Assignment: Below are the records; copy out every line that holds the word "will".

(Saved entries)

==*==

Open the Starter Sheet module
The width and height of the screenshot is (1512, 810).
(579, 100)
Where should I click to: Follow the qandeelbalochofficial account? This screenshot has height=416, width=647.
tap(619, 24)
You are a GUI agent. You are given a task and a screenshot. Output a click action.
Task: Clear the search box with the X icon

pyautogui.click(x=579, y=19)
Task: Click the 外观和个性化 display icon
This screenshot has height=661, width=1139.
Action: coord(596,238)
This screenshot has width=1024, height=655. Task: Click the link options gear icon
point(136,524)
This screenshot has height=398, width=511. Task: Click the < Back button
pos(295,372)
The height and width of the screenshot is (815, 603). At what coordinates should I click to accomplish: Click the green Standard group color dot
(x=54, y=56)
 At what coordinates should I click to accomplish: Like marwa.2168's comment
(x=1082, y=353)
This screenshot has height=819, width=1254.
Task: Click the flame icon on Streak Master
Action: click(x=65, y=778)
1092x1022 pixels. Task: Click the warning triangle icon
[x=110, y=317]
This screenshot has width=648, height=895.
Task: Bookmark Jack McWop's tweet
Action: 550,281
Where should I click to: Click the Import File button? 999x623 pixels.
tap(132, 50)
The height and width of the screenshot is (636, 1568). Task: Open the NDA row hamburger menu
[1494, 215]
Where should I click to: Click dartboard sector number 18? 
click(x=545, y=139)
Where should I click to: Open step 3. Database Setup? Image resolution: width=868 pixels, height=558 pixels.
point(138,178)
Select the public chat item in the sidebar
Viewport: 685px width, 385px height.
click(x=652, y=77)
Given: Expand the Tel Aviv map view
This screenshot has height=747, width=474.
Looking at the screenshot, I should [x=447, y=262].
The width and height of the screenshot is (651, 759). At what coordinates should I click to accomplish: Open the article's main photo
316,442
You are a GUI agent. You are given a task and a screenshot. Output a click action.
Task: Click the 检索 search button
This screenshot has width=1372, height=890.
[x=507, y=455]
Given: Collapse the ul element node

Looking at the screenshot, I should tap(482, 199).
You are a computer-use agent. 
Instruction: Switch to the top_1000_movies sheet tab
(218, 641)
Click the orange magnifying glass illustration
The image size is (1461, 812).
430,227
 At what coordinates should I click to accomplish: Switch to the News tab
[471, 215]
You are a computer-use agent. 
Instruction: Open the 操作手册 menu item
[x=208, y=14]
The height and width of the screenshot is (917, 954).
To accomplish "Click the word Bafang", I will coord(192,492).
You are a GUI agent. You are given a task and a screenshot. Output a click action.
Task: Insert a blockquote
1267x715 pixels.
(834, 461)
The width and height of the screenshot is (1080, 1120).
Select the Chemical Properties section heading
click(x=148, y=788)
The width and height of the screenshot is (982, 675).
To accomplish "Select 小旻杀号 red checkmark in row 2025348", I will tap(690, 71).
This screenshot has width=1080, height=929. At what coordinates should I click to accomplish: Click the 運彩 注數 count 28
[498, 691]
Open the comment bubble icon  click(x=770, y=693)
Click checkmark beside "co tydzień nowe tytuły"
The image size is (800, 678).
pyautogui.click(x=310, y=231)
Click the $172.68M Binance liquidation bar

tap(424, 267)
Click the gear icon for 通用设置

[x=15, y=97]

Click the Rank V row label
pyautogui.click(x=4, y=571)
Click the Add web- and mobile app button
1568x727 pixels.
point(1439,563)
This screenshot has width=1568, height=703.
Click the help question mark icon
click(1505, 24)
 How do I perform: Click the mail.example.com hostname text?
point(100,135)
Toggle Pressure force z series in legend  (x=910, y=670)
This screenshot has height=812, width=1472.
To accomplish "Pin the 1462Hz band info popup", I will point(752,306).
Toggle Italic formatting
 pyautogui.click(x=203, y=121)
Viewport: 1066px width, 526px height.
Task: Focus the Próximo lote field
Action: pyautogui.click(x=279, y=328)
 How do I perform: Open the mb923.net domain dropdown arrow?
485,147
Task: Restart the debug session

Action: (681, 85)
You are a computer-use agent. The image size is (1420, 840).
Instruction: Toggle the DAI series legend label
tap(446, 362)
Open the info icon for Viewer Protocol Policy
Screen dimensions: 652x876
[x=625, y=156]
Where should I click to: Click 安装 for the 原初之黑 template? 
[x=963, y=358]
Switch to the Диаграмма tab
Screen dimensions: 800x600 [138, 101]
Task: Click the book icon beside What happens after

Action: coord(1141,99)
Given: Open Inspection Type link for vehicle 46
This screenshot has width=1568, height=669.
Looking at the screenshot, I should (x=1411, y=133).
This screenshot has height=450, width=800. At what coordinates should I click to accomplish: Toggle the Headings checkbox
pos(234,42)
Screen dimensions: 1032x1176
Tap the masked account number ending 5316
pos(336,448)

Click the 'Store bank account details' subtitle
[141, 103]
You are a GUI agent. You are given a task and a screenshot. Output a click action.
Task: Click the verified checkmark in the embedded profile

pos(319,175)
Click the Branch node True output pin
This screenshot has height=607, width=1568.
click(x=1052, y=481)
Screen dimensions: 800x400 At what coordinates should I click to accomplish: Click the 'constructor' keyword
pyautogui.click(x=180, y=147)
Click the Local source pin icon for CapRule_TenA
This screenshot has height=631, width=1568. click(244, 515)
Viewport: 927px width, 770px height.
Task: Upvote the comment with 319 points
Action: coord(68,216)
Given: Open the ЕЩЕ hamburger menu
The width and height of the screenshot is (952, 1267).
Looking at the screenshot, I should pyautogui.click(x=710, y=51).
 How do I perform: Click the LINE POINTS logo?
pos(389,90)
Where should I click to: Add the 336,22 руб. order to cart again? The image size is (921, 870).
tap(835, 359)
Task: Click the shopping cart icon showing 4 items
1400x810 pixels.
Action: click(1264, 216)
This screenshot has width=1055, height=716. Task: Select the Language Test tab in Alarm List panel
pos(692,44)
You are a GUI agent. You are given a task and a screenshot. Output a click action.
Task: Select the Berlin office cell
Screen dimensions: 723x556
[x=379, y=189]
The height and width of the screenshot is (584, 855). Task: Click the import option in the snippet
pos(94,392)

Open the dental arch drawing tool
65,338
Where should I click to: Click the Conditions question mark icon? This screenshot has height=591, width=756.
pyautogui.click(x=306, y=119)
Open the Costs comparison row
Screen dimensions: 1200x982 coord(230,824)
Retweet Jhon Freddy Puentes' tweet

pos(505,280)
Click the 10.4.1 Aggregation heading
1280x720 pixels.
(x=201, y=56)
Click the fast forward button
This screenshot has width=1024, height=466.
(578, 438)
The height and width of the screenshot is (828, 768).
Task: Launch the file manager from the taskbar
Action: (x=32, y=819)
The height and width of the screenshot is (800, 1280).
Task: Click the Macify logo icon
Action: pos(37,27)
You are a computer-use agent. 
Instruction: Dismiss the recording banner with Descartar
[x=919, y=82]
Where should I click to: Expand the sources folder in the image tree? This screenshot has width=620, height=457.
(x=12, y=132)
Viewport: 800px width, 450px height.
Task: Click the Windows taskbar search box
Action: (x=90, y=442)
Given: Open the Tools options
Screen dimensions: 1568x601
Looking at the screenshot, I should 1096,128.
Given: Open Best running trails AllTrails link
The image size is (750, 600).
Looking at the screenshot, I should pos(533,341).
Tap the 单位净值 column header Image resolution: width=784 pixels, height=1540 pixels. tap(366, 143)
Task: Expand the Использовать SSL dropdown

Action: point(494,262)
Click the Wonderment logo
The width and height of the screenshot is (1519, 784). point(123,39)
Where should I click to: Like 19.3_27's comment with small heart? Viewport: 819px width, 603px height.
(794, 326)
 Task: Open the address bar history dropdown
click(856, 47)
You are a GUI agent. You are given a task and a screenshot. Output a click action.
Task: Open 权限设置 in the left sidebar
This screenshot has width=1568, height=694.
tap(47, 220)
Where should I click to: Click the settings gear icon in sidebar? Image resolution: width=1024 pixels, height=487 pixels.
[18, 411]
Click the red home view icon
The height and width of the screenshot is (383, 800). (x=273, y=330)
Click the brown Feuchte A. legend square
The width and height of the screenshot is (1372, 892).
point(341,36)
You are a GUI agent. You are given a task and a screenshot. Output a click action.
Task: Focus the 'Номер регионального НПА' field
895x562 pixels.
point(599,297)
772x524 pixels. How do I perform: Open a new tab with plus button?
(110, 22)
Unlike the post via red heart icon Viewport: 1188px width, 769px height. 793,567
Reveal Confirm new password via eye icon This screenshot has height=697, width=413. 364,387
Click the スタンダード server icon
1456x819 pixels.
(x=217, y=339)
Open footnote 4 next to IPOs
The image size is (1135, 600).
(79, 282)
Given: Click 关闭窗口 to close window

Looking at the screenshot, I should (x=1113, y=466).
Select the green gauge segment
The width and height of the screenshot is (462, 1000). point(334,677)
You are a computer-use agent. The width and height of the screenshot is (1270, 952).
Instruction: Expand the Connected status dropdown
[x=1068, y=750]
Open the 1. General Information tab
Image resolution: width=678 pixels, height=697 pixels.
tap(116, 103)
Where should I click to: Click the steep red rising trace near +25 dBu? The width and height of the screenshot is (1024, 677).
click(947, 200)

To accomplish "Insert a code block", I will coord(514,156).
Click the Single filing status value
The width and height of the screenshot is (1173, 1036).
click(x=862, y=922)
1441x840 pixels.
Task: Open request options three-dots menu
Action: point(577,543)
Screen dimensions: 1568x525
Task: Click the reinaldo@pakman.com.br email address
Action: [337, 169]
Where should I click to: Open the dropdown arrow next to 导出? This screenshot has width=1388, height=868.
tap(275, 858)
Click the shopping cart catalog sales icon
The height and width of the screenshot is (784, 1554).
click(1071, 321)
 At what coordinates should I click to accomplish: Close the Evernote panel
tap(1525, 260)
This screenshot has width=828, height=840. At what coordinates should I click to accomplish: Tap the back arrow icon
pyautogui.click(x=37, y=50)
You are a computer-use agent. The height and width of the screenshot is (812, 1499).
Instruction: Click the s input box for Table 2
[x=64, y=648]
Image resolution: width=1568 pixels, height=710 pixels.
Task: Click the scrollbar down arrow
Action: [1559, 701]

==*==

Exercise solution:
To accomplish "Click the word Bafang", I will coord(192,492).
To accomplish "Select 小旻杀号 red checkmark in row 2025348", I will tap(690, 71).
To accomplish "Pin the 1462Hz band info popup", I will point(752,306).
To accomplish "Insert a code block", I will coord(514,156).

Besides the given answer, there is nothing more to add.